## Article
○ ○ ○
The Search for the Captain
(62 min.; U.S.) In this well-produced documentary that smells of peppy propaganda for San Jose, Erin McEnery (daughter of former Mayor Tom McEnery) tells the story of a bronze statue that divided the city. In 1987, her father commissioned the figure of Capt. Thomas Fallon, who raised the American flag during the Mexican-American War. McEnery's "innocent" effort to "bring history to life" (according to his daughter) ignited a storm of controversy, with Latino groups creating a furor about the icon they compared to Hitler. Political squabbles kept the completed artwork in storage until 2002, when Mayor Ron Gonzalez finally freed the guy on his horse (he stands near the Julian Highway 87 offramp). The film entertains with clever editing, although it falters with a biased conclusion. (VN) (Mar 5, 3:15pm, REP; Mar 7, 9:30pm, C12)
○ ○ ○
## Dataset extract

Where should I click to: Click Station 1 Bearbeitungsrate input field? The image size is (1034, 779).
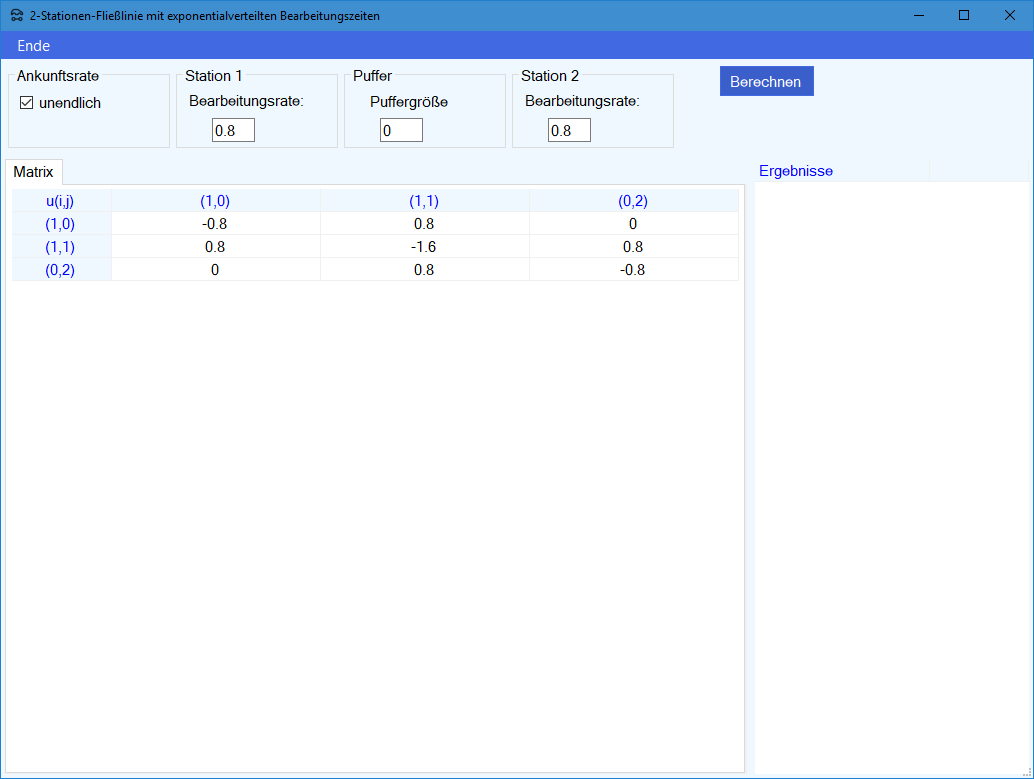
○ ○ ○
## Problem set
1) Please echo the passage of the film review above between "The Search for" and "7, 9:30pm, C12)", inclusive.
2) Answer these questions using the film review above:
(a) How long does the documentary run?
(b) In what year was the statue of Capt. Thomas Fallon commissioned?
(c) Which mayor released the completed artwork from storage?
3) Go on with the film review above from the point where it stops.

## Results by task
1)
The Search for the Captain
(62 min.; U.S.) In this well-produced documentary that smells of peppy propaganda for San Jose, Erin McEnery (daughter of former Mayor Tom McEnery) tells the story of a bronze statue that divided the city. In 1987, her father commissioned the figure of Capt. Thomas Fallon, who raised the American flag during the Mexican-American War. McEnery's "innocent" effort to "bring history to life" (according to his daughter) ignited a storm of controversy, with Latino groups creating a furor about the icon they compared to Hitler. Political squabbles kept the completed artwork in storage until 2002, when Mayor Ron Gonzalez finally freed the guy on his horse (he stands near the Julian Highway 87 offramp). The film entertains with clever editing, although it falters with a biased conclusion. (VN) (Mar 5, 3:15pm, REP; Mar 7, 9:30pm, C12)

2)
(a) 62 minutes
(b) 1987
(c) Mayor Ron Gonzalez

3)
Stephen Tobolowsky's Birthday Party
Stephen Tobolowsky's Birthday Party
(87 min.; U.S.) Inside every clown, they aver, beats the heart of a tragedian. And in a close corollary, every character actor wants to grab center stage and hold it. The name Stephen Tobolowsky may not click, but one glimpse of his fleshy jowls and arching chrome dome and you'll recognize him from innumerable movies and TV shows (Garfield, Groundhog Day, Adaptation and, most memorably, as Tor, the natural healer who advises George to cure his rash with cramp bark on an episode of Seinfeld). He is born raconteur, and director Robert Brinkmann has recorded him at length during the course of one of his famous discursive birthday bashes. The actor delivers some funny anecdotes about his career, but too many of his stories grow to shaggy-dog length without much of a punch line. Eventually, the unintended moral is that character actors are best in small doses. (MSG) (Mar 5, 7:30pm, C12; Mar 6, 5:15pm, REP; Mar 11, 5pm, C12)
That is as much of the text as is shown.